Dans un livre passionnant : The Color of Christ, l'auteur Edward Blum avance que les différentes images de Jésus Christ en Amérique expliquent les relations entre les races et la religion dans l'histoire de ce pays. Il raconte en particulier qu'avant le Mormonisme Jésus n'appartenait pas à l'espace Américain, il était d'ailleurs, du vieux monde, de Palestine, du Moyen-Orient. C'était un personnage étranger à l'espace des premiers pionniers d'Amérique. Dans le Livre de Mormon on apprenait que Jésus était venu sur le continent Américain bien avant Christophe Colomb. Cette hypothèse établis une relation entre Jésus Christ et l'espace Américain et redonna aux colons européens une légitimité à réclamer les territoires vierges des Amériques aux Indiens, ceux-ci n'étant plus les premiers et légitimes occupants du territoire.

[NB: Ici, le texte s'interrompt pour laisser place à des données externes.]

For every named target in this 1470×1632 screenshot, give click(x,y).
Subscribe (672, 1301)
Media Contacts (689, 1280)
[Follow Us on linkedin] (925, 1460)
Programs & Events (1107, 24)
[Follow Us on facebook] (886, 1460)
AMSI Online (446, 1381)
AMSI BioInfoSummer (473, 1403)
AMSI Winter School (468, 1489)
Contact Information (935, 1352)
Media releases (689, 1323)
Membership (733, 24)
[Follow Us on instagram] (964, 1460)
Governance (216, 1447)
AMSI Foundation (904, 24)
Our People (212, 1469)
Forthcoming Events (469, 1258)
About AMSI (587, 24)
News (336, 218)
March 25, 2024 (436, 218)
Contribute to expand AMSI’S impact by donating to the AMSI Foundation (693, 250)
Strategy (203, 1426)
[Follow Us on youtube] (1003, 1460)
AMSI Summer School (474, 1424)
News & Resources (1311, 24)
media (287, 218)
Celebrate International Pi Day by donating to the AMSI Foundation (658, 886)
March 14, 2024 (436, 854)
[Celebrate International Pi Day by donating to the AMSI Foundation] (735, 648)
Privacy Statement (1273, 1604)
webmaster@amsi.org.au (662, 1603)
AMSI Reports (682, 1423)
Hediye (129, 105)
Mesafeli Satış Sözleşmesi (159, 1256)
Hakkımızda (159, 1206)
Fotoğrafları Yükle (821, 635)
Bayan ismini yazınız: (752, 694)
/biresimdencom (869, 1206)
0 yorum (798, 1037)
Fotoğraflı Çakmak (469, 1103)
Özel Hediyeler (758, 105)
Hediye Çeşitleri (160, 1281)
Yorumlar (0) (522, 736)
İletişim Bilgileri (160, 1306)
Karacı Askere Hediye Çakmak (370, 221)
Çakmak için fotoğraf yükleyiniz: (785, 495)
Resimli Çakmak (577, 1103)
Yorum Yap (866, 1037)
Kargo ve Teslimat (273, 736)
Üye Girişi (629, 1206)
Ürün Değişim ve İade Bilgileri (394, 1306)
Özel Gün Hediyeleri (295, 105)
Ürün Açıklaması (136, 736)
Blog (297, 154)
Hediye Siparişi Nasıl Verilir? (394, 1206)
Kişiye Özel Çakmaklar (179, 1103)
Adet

À cette époque l'image la plus répandue de Jésus Christ était celle d'un homme blanc aux yeux bleus. Selon Joseph Smith, le prophète du Mormonisme, et selon le Livre de Mormon, plus les hommes
étaient blancs de peau plus ils étaient délivrés du péché, donc saints. Par ailleurs, à l'appui de cette thèse, le Livre de Mormon racontait que Noé (celui de la fameuse Arche) avait maudit son petit-fils et que celui-ci avait été banni en Afrique. Les descendants du petit fils de Noé, les Africains à la peau noire, étaient donc, en accord avec la théologie mormone, eux-même maudits. Mais les Indiens d'Amérique, à la peau brune mais pas noire, pouvaient, eux, être sauvés. Joseph Smith alla même jusqu'à enjoindre les Indiens d'Amérique à rejoindre l’Église de Mormon afin de "blanchir" avec le temps et se délivrer des péchés de leurs ancêtres. Par contre les Noirs eux, étant à jamais maudits de Dieu (via Noé), ne pouvaient pas être rachetés. Brigham Young, le successeur de Joseph Smith, édicta même une loi punissant de mort tout homme blanc ayant eu une relation sexuelle avec une Afro-américaine.